* [ASSIGNMENT]: Write out the complete data exactly as written.

* [DATASET CONTENT]:
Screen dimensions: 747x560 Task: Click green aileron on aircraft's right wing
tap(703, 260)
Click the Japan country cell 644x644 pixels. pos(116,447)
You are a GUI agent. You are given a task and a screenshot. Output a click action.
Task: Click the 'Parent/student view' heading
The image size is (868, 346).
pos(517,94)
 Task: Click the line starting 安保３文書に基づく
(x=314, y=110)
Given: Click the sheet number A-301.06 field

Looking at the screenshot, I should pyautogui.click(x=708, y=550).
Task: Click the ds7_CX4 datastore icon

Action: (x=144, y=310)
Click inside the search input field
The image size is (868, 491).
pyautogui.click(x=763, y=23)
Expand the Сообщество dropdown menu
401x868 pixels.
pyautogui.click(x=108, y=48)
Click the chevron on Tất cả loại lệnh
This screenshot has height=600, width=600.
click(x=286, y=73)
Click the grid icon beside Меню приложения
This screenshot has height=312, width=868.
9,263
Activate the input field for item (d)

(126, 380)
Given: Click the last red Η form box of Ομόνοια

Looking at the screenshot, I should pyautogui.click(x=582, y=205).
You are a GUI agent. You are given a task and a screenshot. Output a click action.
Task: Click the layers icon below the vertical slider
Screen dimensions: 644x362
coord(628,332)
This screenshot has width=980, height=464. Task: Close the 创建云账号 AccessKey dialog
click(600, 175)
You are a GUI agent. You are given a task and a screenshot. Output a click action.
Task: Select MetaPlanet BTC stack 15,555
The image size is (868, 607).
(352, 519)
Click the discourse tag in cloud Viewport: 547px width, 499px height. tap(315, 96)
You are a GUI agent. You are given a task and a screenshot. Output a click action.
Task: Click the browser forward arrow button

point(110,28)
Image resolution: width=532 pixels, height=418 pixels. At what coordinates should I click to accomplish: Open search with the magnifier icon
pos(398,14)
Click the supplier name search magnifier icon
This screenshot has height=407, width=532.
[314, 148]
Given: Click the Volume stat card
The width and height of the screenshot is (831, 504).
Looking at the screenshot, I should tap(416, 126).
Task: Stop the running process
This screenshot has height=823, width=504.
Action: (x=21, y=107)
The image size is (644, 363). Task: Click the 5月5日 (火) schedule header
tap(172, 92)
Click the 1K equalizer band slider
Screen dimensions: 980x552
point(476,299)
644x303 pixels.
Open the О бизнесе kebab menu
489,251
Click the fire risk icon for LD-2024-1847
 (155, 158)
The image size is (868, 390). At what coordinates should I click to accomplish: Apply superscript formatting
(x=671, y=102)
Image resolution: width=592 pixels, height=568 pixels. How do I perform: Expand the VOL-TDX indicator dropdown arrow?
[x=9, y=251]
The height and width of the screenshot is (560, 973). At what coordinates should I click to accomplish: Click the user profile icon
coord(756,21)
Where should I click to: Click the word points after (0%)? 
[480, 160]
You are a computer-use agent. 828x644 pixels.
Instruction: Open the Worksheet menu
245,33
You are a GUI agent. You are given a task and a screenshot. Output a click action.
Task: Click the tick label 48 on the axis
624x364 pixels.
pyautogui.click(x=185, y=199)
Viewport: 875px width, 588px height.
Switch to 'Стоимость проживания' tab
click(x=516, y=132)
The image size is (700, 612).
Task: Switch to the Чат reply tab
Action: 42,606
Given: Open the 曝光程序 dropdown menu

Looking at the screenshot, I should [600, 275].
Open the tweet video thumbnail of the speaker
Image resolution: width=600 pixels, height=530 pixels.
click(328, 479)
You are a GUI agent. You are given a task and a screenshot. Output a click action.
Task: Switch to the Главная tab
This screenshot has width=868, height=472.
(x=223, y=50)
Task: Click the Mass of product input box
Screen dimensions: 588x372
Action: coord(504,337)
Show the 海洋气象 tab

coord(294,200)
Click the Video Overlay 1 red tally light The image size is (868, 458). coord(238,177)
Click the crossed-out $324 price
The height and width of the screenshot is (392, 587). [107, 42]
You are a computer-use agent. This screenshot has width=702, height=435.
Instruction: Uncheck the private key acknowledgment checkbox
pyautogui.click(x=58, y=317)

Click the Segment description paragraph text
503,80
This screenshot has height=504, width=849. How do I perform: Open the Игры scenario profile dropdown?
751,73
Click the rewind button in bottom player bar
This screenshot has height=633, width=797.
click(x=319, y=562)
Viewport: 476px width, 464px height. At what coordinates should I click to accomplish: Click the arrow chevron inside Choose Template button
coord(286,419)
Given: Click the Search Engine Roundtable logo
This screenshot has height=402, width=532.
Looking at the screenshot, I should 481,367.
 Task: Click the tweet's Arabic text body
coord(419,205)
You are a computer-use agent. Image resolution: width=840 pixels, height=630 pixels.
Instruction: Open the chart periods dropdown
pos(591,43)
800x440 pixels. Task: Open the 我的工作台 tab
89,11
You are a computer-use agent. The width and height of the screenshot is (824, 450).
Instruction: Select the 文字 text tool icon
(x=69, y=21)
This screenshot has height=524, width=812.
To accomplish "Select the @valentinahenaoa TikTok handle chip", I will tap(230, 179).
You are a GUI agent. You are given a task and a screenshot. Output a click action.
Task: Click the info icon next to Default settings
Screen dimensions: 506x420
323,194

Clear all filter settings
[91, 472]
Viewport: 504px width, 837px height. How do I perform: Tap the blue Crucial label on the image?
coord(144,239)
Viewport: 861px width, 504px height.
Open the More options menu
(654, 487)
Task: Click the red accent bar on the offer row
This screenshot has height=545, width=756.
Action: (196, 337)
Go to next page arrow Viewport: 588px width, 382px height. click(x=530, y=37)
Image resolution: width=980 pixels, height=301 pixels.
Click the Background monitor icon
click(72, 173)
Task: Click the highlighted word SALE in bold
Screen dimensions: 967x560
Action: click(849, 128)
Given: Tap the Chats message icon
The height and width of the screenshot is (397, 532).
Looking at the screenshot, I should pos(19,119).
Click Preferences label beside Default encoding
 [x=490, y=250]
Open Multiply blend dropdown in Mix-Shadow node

* [COMPLETED EXERCISE]:
Screen dimensions: 747x560 Task: Click green aileron on aircraft's right wing
tap(703, 260)
Click the Japan country cell 644x644 pixels. pos(116,447)
You are a GUI agent. You are given a task and a screenshot. Output a click action.
Task: Click the 'Parent/student view' heading
The image size is (868, 346).
pos(517,94)
 Task: Click the line starting 安保３文書に基づく
(x=314, y=110)
Given: Click the sheet number A-301.06 field

Looking at the screenshot, I should pyautogui.click(x=708, y=550).
Task: Click the ds7_CX4 datastore icon

Action: (x=144, y=310)
Click inside the search input field
The image size is (868, 491).
pyautogui.click(x=763, y=23)
Expand the Сообщество dropdown menu
401x868 pixels.
pyautogui.click(x=108, y=48)
Click the chevron on Tất cả loại lệnh
This screenshot has height=600, width=600.
click(x=286, y=73)
Click the grid icon beside Меню приложения
This screenshot has height=312, width=868.
9,263
Activate the input field for item (d)

(126, 380)
Given: Click the last red Η form box of Ομόνοια

Looking at the screenshot, I should pyautogui.click(x=582, y=205).
You are a GUI agent. You are given a task and a screenshot. Output a click action.
Task: Click the layers icon below the vertical slider
Screen dimensions: 644x362
coord(628,332)
This screenshot has width=980, height=464. Task: Close the 创建云账号 AccessKey dialog
click(600, 175)
You are a GUI agent. You are given a task and a screenshot. Output a click action.
Task: Select MetaPlanet BTC stack 15,555
The image size is (868, 607).
(352, 519)
Click the discourse tag in cloud Viewport: 547px width, 499px height. tap(315, 96)
You are a GUI agent. You are given a task and a screenshot. Output a click action.
Task: Click the browser forward arrow button

point(110,28)
Image resolution: width=532 pixels, height=418 pixels. At what coordinates should I click to accomplish: Open search with the magnifier icon
pos(398,14)
Click the supplier name search magnifier icon
This screenshot has height=407, width=532.
[314, 148]
Given: Click the Volume stat card
The width and height of the screenshot is (831, 504).
Looking at the screenshot, I should tap(416, 126).
Task: Stop the running process
This screenshot has height=823, width=504.
Action: (x=21, y=107)
The image size is (644, 363). Task: Click the 5月5日 (火) schedule header
tap(172, 92)
Click the 1K equalizer band slider
Screen dimensions: 980x552
point(476,299)
644x303 pixels.
Open the О бизнесе kebab menu
489,251
Click the fire risk icon for LD-2024-1847
 (155, 158)
The image size is (868, 390). At what coordinates should I click to accomplish: Apply superscript formatting
(x=671, y=102)
Image resolution: width=592 pixels, height=568 pixels. How do I perform: Expand the VOL-TDX indicator dropdown arrow?
[x=9, y=251]
The height and width of the screenshot is (560, 973). At what coordinates should I click to accomplish: Click the user profile icon
coord(756,21)
Where should I click to: Click the word points after (0%)? 
[480, 160]
You are a computer-use agent. 828x644 pixels.
Instruction: Open the Worksheet menu
245,33
You are a GUI agent. You are given a task and a screenshot. Output a click action.
Task: Click the tick label 48 on the axis
624x364 pixels.
pyautogui.click(x=185, y=199)
Viewport: 875px width, 588px height.
Switch to 'Стоимость проживания' tab
click(x=516, y=132)
The image size is (700, 612).
Task: Switch to the Чат reply tab
Action: 42,606
Given: Open the 曝光程序 dropdown menu

Looking at the screenshot, I should [600, 275].
Open the tweet video thumbnail of the speaker
Image resolution: width=600 pixels, height=530 pixels.
click(328, 479)
You are a GUI agent. You are given a task and a screenshot. Output a click action.
Task: Switch to the Главная tab
This screenshot has width=868, height=472.
(x=223, y=50)
Task: Click the Mass of product input box
Screen dimensions: 588x372
Action: coord(504,337)
Show the 海洋气象 tab

coord(294,200)
Click the Video Overlay 1 red tally light The image size is (868, 458). coord(238,177)
Click the crossed-out $324 price
The height and width of the screenshot is (392, 587). [107, 42]
You are a computer-use agent. This screenshot has width=702, height=435.
Instruction: Uncheck the private key acknowledgment checkbox
pyautogui.click(x=58, y=317)

Click the Segment description paragraph text
503,80
This screenshot has height=504, width=849. How do I perform: Open the Игры scenario profile dropdown?
751,73
Click the rewind button in bottom player bar
This screenshot has height=633, width=797.
click(x=319, y=562)
Viewport: 476px width, 464px height. At what coordinates should I click to accomplish: Click the arrow chevron inside Choose Template button
coord(286,419)
Given: Click the Search Engine Roundtable logo
This screenshot has height=402, width=532.
Looking at the screenshot, I should 481,367.
 Task: Click the tweet's Arabic text body
coord(419,205)
You are a computer-use agent. Image resolution: width=840 pixels, height=630 pixels.
Instruction: Open the chart periods dropdown
pos(591,43)
800x440 pixels. Task: Open the 我的工作台 tab
89,11
You are a computer-use agent. The width and height of the screenshot is (824, 450).
Instruction: Select the 文字 text tool icon
(x=69, y=21)
This screenshot has height=524, width=812.
To accomplish "Select the @valentinahenaoa TikTok handle chip", I will tap(230, 179).
You are a GUI agent. You are given a task and a screenshot. Output a click action.
Task: Click the info icon next to Default settings
Screen dimensions: 506x420
323,194

Clear all filter settings
[91, 472]
Viewport: 504px width, 837px height. How do I perform: Tap the blue Crucial label on the image?
coord(144,239)
Viewport: 861px width, 504px height.
Open the More options menu
(654, 487)
Task: Click the red accent bar on the offer row
This screenshot has height=545, width=756.
Action: (196, 337)
Go to next page arrow Viewport: 588px width, 382px height. click(x=530, y=37)
Image resolution: width=980 pixels, height=301 pixels.
Click the Background monitor icon
click(72, 173)
Task: Click the highlighted word SALE in bold
Screen dimensions: 967x560
Action: click(849, 128)
Given: Tap the Chats message icon
The height and width of the screenshot is (397, 532).
Looking at the screenshot, I should pos(19,119).
Click Preferences label beside Default encoding
 [x=490, y=250]
Open Multiply blend dropdown in Mix-Shadow node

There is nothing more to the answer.